* [The task] Give again, word for word, every line below from the one that has "Task: Click the Print icon in the toolbar" through the one that has "Open the Super Tummy Daily product image", both included, and no others.

(Source data)
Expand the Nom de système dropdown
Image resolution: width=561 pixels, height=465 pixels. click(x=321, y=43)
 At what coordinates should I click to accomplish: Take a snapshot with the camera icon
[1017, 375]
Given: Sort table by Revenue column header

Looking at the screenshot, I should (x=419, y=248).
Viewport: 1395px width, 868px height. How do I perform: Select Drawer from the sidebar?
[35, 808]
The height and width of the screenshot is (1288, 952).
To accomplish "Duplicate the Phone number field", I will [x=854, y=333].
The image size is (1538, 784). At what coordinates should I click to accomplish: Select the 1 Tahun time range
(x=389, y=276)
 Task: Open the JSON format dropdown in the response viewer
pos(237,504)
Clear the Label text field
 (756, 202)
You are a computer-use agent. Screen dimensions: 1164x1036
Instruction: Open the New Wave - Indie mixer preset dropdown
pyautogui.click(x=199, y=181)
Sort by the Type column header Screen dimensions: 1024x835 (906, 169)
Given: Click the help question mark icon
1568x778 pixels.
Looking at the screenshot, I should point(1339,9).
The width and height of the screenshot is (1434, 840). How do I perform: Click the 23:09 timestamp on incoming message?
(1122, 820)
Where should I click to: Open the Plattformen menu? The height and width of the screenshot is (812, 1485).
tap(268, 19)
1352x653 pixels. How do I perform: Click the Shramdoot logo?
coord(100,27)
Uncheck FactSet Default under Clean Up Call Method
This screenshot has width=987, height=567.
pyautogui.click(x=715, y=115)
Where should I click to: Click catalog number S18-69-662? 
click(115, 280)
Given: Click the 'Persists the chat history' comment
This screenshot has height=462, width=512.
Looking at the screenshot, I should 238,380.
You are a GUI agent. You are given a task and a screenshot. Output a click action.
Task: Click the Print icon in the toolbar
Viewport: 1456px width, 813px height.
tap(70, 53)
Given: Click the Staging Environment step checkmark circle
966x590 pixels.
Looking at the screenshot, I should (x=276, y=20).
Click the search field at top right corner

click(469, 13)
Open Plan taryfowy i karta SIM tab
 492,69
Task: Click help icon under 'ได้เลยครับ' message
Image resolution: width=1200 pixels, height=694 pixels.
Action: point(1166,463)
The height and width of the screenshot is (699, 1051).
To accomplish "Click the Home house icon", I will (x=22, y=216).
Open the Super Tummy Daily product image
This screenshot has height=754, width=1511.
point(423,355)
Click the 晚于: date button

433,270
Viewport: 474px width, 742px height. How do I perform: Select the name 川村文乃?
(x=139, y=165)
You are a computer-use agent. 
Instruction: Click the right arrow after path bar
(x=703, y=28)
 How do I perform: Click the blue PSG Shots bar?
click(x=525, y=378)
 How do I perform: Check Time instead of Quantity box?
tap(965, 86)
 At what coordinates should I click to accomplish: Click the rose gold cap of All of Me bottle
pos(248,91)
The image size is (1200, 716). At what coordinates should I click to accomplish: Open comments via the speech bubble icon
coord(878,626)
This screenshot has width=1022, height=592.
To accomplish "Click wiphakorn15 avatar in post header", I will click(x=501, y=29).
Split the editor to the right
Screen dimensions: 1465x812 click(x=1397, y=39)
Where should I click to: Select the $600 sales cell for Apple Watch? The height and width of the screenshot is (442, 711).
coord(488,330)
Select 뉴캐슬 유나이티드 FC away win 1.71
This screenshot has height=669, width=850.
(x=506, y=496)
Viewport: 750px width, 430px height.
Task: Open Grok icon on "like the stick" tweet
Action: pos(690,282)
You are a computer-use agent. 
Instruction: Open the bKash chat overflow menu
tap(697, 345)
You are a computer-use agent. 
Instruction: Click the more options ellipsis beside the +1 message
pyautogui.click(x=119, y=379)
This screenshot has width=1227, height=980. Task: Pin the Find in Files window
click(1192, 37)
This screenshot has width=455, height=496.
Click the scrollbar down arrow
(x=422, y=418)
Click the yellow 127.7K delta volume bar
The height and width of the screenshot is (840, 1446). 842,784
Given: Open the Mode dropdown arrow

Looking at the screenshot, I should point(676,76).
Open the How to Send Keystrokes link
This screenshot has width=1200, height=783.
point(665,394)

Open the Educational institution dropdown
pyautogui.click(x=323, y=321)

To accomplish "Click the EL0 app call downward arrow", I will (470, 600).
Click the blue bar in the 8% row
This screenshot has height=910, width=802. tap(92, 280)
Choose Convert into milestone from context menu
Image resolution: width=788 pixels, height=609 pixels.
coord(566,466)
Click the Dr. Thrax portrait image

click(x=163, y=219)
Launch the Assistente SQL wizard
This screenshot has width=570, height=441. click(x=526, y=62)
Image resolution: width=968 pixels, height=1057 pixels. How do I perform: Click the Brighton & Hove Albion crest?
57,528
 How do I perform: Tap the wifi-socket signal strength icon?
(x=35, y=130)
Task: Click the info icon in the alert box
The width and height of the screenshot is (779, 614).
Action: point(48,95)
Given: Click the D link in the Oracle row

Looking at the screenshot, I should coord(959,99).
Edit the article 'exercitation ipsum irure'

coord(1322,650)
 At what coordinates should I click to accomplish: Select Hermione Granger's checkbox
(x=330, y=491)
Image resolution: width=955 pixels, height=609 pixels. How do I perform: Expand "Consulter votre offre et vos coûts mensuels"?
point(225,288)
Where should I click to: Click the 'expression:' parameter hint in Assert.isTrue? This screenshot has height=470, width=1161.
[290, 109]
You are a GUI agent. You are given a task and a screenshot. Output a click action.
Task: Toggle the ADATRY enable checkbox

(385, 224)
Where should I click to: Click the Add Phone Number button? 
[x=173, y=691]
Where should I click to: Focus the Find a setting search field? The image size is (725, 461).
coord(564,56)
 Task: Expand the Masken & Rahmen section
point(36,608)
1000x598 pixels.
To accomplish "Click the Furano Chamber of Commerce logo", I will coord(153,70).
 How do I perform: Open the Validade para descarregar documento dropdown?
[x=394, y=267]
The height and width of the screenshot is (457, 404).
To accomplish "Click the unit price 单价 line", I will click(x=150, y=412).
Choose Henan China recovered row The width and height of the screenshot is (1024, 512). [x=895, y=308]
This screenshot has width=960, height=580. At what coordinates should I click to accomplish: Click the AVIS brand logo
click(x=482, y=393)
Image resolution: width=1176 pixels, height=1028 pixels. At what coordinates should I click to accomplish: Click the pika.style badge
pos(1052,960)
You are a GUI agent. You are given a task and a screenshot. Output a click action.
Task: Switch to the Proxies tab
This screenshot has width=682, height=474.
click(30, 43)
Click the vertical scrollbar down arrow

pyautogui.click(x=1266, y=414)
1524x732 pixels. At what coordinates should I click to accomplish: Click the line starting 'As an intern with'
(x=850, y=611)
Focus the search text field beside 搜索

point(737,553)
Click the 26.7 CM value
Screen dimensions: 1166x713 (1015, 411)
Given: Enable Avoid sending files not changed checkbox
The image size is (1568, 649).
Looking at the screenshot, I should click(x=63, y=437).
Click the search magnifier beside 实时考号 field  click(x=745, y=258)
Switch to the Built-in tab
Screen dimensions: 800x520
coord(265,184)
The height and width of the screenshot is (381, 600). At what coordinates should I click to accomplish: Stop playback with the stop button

* [Response to this task]
Task: Click the Print icon in the toolbar
Viewport: 1456px width, 813px height.
tap(70, 53)
Given: Click the Staging Environment step checkmark circle
966x590 pixels.
Looking at the screenshot, I should (x=276, y=20).
Click the search field at top right corner

click(469, 13)
Open Plan taryfowy i karta SIM tab
 492,69
Task: Click help icon under 'ได้เลยครับ' message
Image resolution: width=1200 pixels, height=694 pixels.
Action: point(1166,463)
The height and width of the screenshot is (699, 1051).
To accomplish "Click the Home house icon", I will (x=22, y=216).
Open the Super Tummy Daily product image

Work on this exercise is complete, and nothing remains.